# First time smoker from PA



## chokeonoursmoke (Jan 2, 2017)

Just had my first smoke ever yesterday. Smoked a brisket wings and pork belly. Could really use some advice on tbe bridket. Didnt turn out horrible but was pretty Tough. Constructive criticism welcomed!


----------



## SmokinAl (Jan 3, 2017)

Welcome to the forum!

Here is some brisket recipes that may help you.

http://www.smoking-meat.com/?s=brisket

Al


----------



## chokeonoursmoke (Jan 3, 2017)

Thank you for link! 
Here are the details of the smoke

Using a 30" master built electric smoker

Started with a 4lbs brisket flat from the local butcher,  covered it in dry rub for 2 days. Filled water pan with apple juice. Used western hickory wood chips. Held 225° until the brisket reached internal temp of 165°. Then placed in aluminum pan with a about 2 cups of apple juice, then wrapped it up in foil. Placed back in the smoker until brisket hit 195°. Removed from smoker , wrapped it in foil then some towels. Placed in a cooler and let it rest for about an hour.

Also added chips and sprayed brisket with apple juice every 1.5 to 2 hours.

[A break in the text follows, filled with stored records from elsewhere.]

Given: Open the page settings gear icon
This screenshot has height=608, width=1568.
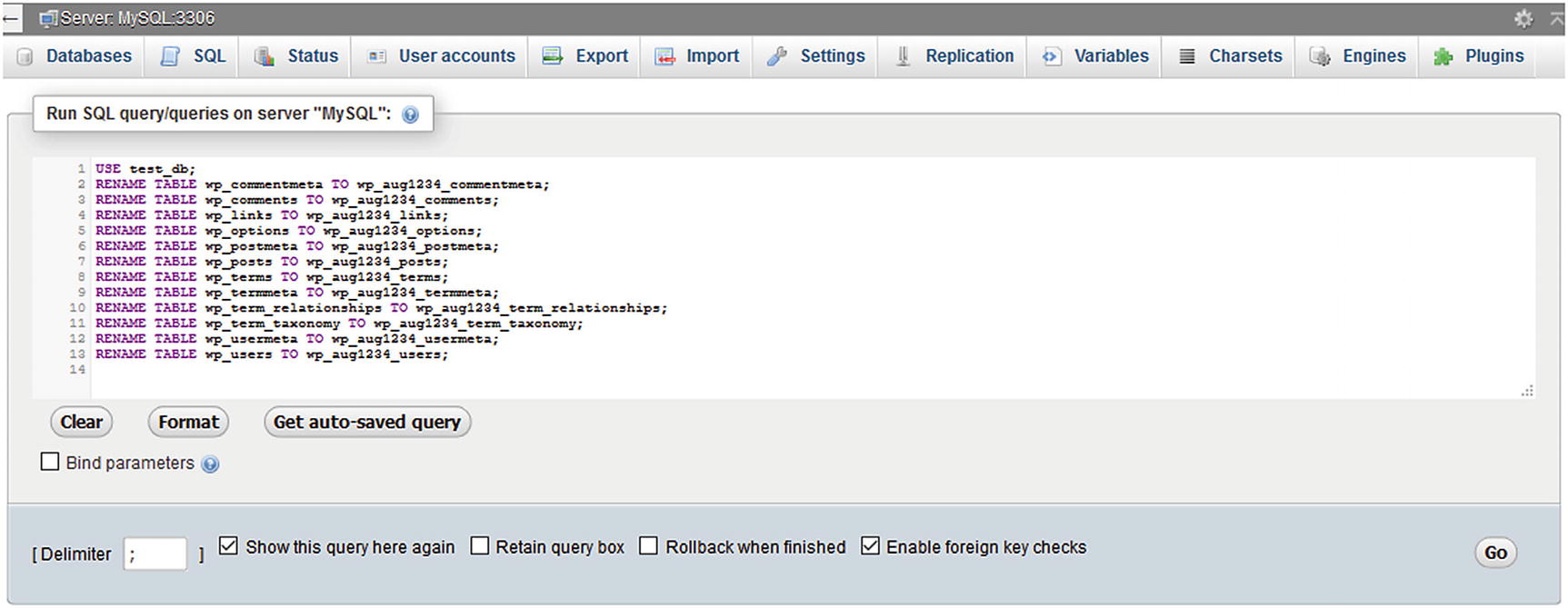Looking at the screenshot, I should tap(1523, 18).
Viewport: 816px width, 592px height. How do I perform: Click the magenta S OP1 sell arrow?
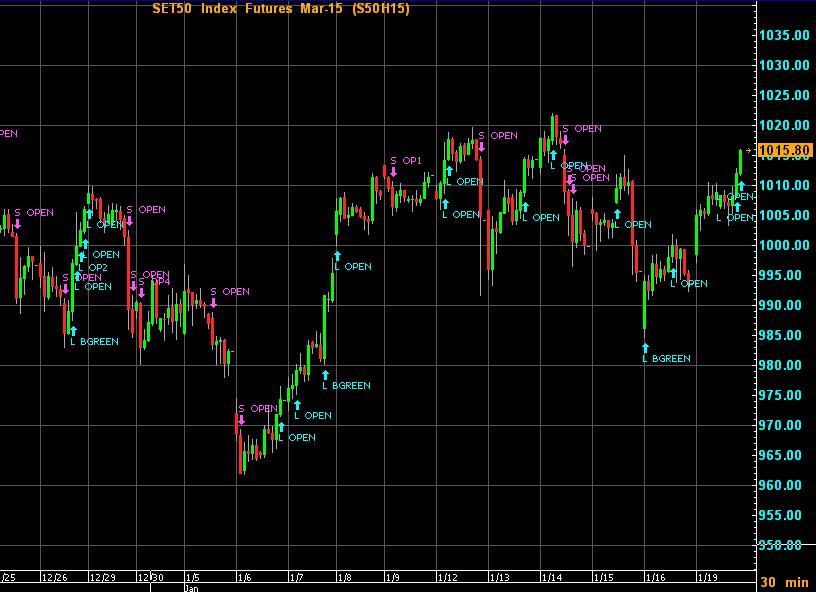(394, 172)
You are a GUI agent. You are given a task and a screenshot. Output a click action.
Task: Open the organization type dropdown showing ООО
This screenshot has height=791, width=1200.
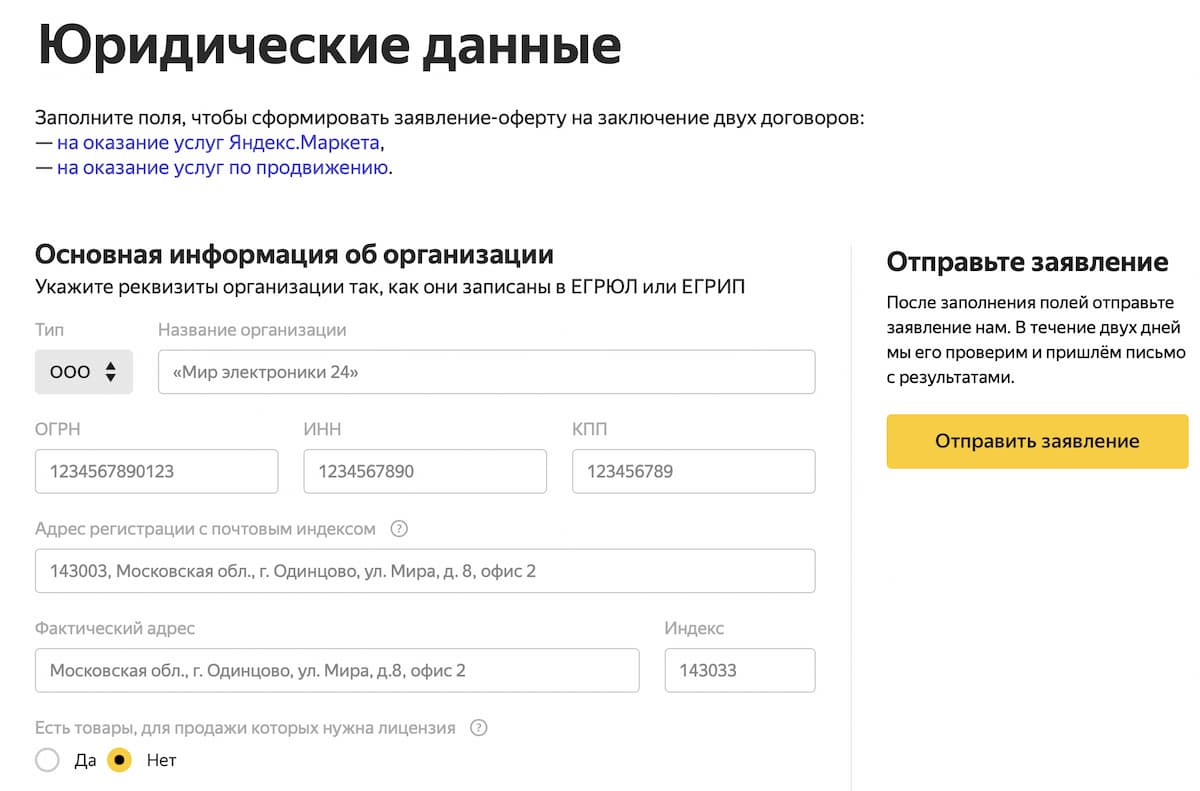(x=84, y=371)
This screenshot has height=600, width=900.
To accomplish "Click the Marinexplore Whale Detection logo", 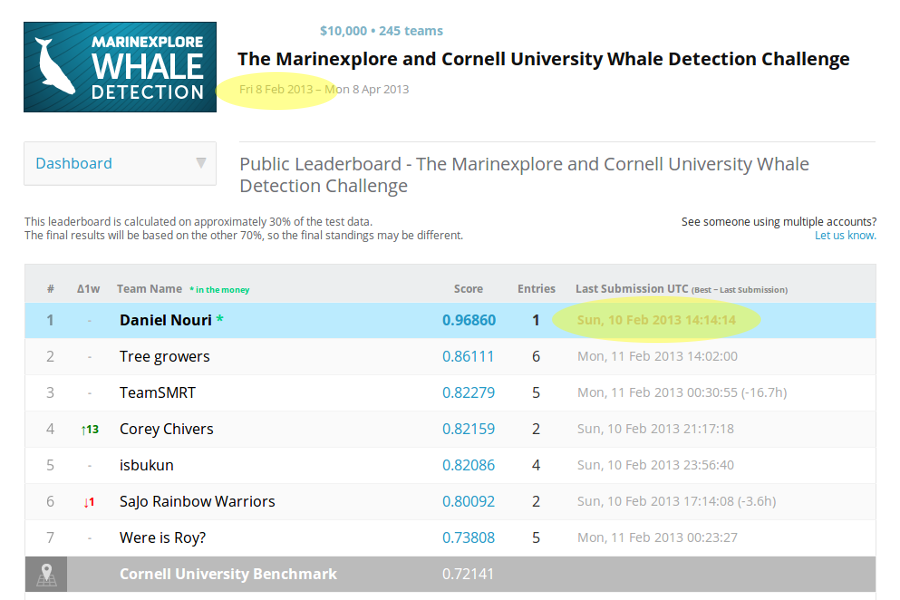I will [x=120, y=67].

Thanks![ATTACHMENT=3117]FB_IMG_1483448585151.jpg (81k. jpg file)[/ATTACHMENT]


----------



## chef jimmyj (Jan 3, 2017)

Welcome from NWPA...You were likely very close. It is hard to go by temp only. One brisket will be perfect at 195 and the next, not until 205. Try the probe test. When the therm probe slides in with little resistance,  it is tender...JJ


----------



## chokeonoursmoke (Jan 3, 2017)

I tried the probe test, just wasnt quiet confident on the feeling. Thr probe def did not go threw very smooth. Had enough resistance that i had to hold the brisket with one hand to get. The probe threw. I thought I had over cooked it at that point.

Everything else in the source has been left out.